[Start of section]

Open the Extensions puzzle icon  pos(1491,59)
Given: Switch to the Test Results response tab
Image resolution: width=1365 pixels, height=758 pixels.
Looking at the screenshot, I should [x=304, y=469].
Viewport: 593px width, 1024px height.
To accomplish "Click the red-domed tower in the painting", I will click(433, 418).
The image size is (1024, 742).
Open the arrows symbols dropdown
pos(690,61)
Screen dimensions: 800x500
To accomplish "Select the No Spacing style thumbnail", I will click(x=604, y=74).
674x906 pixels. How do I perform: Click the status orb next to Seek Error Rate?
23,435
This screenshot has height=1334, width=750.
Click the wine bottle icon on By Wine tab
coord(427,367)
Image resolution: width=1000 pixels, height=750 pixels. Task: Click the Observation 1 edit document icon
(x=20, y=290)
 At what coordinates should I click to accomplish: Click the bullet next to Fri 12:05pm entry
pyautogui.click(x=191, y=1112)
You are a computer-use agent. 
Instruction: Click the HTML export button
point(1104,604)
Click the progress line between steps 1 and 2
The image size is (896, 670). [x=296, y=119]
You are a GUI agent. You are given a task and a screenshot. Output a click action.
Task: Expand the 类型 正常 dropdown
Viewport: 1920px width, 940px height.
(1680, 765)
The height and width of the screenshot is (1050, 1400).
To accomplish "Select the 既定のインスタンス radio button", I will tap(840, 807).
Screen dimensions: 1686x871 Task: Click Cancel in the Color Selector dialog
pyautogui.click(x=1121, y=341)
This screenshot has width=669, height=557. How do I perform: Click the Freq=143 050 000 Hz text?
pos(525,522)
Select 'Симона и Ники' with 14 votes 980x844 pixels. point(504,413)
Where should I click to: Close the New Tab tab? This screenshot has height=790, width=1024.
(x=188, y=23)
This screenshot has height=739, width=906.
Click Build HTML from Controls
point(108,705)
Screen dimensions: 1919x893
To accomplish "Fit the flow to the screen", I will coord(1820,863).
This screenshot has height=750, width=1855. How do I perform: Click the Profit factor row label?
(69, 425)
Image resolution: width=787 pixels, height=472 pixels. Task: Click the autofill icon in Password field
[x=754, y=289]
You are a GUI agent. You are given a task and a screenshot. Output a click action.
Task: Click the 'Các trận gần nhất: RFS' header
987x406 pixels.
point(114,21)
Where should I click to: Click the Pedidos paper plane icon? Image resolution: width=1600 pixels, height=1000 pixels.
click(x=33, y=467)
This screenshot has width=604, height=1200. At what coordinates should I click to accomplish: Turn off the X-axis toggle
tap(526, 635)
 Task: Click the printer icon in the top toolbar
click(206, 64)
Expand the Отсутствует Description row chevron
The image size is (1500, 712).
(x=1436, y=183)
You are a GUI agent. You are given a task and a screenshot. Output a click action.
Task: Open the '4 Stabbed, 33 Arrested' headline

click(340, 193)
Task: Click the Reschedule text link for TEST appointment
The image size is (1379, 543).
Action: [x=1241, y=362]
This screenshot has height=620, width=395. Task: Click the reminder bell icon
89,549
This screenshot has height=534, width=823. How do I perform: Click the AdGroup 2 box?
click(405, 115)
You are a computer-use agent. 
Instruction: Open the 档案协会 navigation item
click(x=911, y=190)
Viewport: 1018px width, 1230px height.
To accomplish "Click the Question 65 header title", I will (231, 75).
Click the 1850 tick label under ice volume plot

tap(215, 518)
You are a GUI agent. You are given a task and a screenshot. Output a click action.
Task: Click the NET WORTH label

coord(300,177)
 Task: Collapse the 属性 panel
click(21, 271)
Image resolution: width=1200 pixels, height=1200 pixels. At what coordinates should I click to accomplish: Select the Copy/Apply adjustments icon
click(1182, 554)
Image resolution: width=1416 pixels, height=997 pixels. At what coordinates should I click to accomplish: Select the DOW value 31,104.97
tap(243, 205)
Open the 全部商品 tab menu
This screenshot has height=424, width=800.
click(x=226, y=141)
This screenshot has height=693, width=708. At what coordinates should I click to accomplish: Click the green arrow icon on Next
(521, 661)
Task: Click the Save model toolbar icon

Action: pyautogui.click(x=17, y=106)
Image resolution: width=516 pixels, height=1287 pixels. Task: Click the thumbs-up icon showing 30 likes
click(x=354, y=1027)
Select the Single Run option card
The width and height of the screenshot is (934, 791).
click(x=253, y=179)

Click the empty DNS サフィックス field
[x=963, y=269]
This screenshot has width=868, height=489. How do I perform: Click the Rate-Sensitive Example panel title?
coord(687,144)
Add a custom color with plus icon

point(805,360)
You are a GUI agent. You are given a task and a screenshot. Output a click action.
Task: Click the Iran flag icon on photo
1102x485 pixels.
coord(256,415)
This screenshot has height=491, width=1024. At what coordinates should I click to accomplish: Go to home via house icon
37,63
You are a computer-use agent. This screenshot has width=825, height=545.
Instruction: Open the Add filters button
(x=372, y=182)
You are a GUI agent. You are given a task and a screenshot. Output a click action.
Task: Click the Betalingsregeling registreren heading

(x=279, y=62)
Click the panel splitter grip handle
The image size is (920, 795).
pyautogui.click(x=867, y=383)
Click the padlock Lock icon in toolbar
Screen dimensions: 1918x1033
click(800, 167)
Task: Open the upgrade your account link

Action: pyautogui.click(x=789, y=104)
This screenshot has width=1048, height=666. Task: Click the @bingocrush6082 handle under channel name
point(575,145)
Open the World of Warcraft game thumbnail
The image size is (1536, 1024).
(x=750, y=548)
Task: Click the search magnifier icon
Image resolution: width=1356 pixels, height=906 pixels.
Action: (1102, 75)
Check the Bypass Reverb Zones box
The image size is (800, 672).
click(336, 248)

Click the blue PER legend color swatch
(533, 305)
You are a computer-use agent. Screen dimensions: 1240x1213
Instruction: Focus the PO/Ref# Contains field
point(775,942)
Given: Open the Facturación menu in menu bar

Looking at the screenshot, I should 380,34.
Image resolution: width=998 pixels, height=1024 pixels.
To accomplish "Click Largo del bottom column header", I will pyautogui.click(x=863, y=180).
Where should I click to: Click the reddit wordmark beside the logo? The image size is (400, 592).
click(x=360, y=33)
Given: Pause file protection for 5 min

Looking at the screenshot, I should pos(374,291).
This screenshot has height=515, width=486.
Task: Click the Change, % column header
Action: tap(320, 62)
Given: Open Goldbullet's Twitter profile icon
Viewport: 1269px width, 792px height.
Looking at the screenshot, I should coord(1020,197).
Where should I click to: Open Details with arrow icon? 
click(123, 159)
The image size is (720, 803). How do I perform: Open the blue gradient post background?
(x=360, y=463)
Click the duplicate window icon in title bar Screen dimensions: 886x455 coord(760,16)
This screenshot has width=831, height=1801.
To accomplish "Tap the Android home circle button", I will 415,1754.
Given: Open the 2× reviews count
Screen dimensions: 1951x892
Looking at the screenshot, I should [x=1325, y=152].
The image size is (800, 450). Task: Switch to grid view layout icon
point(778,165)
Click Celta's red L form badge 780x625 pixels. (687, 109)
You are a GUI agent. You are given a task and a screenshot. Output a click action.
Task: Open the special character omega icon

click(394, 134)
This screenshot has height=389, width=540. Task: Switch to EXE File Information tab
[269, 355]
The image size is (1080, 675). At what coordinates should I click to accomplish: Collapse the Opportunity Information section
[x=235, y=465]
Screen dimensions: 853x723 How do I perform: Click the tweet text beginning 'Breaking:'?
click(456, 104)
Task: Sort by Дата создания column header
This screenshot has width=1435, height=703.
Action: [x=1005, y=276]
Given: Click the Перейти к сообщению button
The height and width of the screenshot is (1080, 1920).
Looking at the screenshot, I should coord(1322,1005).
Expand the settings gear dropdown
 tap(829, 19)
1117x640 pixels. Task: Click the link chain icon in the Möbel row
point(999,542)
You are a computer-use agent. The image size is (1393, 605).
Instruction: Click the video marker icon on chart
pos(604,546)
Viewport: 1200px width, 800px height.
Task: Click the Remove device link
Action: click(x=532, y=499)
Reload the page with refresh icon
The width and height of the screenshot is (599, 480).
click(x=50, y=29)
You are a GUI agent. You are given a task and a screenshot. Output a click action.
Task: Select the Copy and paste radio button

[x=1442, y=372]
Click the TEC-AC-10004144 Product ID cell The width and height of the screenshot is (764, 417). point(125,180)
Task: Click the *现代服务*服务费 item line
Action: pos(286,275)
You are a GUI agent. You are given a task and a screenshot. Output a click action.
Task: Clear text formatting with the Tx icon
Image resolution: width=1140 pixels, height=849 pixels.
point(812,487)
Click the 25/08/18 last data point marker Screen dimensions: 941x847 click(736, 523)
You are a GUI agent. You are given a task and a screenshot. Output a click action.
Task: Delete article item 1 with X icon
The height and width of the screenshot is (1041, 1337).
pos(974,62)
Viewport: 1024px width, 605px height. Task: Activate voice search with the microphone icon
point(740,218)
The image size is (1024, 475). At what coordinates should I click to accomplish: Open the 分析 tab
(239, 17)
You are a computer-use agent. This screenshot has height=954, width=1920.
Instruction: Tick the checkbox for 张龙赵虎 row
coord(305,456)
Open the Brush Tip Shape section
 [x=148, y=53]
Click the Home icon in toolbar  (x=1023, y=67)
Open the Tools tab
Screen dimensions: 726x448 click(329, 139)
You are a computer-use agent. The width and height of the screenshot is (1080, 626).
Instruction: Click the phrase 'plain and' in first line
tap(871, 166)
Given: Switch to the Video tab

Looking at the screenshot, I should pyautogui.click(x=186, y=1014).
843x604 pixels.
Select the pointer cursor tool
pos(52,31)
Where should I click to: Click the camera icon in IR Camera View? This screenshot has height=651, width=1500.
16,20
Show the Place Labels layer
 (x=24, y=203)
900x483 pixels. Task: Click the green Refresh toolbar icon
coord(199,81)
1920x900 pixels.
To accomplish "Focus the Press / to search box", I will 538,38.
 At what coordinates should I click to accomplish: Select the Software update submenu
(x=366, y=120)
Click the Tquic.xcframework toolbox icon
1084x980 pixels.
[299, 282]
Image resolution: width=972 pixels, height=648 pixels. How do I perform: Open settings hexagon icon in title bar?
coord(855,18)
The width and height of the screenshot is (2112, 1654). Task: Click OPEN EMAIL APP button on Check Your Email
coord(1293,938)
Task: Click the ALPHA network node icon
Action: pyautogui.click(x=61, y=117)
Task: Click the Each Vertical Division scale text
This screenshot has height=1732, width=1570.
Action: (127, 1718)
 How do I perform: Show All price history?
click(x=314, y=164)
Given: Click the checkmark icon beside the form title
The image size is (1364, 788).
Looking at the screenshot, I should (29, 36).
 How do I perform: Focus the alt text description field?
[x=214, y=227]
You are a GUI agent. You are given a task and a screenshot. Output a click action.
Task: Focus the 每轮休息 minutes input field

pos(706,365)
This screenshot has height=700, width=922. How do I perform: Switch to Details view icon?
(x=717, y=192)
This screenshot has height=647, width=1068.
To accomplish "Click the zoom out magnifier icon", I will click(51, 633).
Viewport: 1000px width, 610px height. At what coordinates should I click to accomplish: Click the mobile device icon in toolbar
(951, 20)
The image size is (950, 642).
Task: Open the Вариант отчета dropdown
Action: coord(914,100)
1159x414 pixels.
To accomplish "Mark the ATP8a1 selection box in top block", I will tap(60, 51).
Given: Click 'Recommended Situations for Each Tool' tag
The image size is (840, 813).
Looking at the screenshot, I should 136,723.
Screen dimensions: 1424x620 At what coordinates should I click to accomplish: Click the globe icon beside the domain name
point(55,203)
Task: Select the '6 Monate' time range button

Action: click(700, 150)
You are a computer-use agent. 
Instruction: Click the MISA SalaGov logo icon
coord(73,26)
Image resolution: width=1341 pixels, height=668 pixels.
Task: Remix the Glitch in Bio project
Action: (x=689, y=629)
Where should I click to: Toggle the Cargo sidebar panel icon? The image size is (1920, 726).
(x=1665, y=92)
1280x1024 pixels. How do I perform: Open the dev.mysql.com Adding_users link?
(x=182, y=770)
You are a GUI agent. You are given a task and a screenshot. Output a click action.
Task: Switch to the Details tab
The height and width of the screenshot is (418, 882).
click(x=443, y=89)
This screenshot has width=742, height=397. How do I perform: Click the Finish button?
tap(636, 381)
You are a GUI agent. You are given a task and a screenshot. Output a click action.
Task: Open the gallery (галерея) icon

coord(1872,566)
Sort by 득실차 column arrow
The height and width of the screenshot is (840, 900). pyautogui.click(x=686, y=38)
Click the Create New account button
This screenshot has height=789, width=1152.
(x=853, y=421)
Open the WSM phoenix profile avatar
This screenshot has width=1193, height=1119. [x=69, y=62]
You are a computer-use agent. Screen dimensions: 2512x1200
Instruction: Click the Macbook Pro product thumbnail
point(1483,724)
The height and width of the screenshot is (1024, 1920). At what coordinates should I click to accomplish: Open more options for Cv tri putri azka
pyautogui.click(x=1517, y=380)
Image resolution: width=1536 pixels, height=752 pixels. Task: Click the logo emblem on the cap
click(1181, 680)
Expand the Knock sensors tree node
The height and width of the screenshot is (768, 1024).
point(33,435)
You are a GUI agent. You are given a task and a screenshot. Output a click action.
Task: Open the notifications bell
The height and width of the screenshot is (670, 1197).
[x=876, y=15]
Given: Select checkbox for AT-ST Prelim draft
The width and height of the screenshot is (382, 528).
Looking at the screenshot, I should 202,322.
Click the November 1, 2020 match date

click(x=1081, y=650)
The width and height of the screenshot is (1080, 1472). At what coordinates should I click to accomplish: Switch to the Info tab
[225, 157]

[End of section]

§ **TASK**
Output the records above exactly, from their first line through the line that contains "The image size is (1024, 742).", and add nothing.

§ **RESULT OF THIS EXERCISE**
Open the Extensions puzzle icon  pos(1491,59)
Given: Switch to the Test Results response tab
Image resolution: width=1365 pixels, height=758 pixels.
Looking at the screenshot, I should [x=304, y=469].
Viewport: 593px width, 1024px height.
To accomplish "Click the red-domed tower in the painting", I will click(433, 418).
The image size is (1024, 742).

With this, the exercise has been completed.